Avec pas moins de sept collections par an, elle entend toucher un public aussi large que possible: de la femme qui veut des coussins assortis à sa robe Dior au client ayant un intérieur très urbain, en passant par l’amateur de style champêtre. "Tout comme dans un grand bazar chic, je voudrais que chacun trouve son bonheur chez Maison Dior."
Toile de Jouy
Les collections les plus récentes sont cependant un peu plus personnelles, car leur histoire est liée à celle de sa maison de vacances. "Lors du confinement, nous avons consacré davantage de temps et d’attention à notre intérieur, et la demande pour Dior Maison a augmenté de façon inattendue."
Alors que l’équipe de production s’est rapidement mobilisée pour y répondre, elle a travaillé de son côté, confinée dans sa maison de campagne: "Au lieu de voyager à travers le monde, j’ai pu me consacrer entièrement à la recherche et à la création. Je suis rentrée à Paris avec sept collections achevées."

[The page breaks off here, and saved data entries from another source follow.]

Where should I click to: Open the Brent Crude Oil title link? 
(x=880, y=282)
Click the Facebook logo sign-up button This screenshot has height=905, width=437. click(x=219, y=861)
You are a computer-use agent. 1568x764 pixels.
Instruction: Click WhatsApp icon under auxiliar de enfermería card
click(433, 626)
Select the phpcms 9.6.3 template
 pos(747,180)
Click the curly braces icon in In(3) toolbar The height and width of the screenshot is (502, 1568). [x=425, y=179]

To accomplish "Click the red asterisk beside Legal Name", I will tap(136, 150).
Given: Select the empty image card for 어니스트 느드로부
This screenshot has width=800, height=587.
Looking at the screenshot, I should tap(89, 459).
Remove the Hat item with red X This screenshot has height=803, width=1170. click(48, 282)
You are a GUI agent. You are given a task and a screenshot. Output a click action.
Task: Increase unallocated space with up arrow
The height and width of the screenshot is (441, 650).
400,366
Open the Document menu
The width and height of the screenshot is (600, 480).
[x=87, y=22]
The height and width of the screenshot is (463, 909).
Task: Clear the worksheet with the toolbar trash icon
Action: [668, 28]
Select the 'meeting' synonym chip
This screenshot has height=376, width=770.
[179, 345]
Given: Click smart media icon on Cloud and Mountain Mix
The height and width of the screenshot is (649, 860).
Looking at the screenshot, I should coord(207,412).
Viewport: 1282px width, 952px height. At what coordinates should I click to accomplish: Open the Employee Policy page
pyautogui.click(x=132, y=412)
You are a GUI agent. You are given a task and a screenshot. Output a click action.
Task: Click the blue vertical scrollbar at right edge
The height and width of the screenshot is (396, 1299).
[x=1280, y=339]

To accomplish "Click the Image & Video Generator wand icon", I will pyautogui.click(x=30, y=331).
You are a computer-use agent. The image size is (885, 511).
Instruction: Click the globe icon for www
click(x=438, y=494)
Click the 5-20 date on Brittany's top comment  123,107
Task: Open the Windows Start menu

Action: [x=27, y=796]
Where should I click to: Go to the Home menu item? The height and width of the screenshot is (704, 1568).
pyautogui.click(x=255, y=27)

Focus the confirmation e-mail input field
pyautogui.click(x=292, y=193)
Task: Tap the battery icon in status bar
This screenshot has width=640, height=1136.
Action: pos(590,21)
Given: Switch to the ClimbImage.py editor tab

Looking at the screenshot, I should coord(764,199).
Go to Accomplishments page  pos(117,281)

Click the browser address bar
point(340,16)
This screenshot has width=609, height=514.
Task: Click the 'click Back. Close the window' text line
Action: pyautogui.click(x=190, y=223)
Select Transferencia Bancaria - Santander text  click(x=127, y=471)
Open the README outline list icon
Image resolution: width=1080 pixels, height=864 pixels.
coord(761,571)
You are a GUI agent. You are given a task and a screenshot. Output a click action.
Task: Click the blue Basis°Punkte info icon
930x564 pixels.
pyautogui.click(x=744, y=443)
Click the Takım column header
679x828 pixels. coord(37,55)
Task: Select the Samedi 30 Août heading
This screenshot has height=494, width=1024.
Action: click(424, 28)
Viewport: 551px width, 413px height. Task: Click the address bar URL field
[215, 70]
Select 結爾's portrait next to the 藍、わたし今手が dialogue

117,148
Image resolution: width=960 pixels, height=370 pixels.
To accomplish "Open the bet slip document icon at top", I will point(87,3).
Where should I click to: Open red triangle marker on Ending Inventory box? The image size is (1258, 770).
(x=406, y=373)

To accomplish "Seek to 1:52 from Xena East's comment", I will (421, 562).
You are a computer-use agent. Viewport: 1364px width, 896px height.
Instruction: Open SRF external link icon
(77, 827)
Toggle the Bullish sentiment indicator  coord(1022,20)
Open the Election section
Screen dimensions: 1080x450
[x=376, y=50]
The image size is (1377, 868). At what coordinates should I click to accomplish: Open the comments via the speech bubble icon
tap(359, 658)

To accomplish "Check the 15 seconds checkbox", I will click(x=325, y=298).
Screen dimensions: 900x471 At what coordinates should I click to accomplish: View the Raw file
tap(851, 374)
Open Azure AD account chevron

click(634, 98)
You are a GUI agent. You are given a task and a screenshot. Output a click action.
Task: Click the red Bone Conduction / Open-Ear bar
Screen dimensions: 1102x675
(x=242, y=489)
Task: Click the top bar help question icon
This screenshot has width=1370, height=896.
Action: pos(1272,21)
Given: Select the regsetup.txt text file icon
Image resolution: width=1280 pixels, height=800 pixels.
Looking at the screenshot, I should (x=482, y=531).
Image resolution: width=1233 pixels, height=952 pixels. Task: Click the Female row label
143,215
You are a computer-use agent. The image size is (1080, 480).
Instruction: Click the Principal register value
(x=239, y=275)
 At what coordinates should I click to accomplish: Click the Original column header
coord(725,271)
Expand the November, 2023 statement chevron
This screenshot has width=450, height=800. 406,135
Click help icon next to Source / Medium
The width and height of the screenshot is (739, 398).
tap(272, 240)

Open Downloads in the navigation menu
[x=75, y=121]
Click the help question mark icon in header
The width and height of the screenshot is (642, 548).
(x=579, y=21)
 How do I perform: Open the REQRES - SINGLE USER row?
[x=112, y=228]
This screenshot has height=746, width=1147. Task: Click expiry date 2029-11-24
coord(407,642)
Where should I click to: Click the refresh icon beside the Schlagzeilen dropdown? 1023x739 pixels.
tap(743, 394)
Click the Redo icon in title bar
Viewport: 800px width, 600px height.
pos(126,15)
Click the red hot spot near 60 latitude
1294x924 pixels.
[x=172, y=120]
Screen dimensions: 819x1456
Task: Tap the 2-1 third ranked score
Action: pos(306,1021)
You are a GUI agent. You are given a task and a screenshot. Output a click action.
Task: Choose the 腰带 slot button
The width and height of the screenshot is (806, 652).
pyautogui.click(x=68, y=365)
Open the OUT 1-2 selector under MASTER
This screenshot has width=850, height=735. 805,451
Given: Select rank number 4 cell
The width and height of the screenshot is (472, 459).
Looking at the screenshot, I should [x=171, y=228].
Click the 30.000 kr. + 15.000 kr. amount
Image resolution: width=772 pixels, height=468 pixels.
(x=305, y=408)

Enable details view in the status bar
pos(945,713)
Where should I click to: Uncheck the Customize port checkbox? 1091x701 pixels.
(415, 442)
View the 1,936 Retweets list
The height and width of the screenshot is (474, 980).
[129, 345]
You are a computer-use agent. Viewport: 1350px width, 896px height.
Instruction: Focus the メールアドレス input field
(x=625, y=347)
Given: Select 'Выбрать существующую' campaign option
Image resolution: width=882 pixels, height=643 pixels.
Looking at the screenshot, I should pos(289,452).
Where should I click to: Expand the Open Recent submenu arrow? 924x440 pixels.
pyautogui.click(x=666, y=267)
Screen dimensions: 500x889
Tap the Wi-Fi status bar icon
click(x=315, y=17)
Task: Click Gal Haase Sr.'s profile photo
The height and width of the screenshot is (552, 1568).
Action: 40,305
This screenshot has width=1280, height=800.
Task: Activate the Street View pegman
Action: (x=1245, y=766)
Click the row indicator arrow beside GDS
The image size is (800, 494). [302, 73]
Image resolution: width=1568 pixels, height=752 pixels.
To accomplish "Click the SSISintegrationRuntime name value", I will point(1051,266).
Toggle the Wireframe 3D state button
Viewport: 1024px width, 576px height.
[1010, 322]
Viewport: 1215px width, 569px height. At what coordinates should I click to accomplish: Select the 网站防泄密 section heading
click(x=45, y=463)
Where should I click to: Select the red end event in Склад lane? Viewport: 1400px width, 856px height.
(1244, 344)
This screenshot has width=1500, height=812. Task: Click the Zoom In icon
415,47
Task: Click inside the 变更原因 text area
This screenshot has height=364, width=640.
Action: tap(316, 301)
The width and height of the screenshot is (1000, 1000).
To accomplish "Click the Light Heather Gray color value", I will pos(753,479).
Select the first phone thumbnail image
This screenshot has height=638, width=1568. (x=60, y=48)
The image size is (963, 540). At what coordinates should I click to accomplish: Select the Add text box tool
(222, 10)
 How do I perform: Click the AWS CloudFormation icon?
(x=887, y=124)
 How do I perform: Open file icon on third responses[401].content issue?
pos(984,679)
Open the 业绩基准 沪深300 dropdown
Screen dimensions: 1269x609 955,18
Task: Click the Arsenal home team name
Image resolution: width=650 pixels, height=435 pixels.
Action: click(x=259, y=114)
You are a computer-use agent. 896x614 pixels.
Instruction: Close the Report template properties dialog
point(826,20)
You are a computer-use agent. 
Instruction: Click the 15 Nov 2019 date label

Ces créations, dont la plus récente arbore un motif Toile de Jouy gris et rouge, ont été photographiées pour la première fois dans sa propre maison. "Je voulais montrer de manière personnelle comment ces produits peuvent prendre vie dans un intérieur authentique. En même temps, c’était un moment très étrange, où chacun restait chez soi. Je sais qu’on ne peut pas toujours se permettre d’acheter des produits Dior, mais mon travail consiste à faire rêver."
"C’est pourquoi j’ai essayé de créer un univers accueillant avec de belles tables dressées pour recevoir des amis. Je pense qu’un intérieur cosy est très important: s’il est un rôle qu’une maison peut jouer en ce moment, c’est de nous envelopper d’un sentiment de sécurité, de bien-être et d’amour."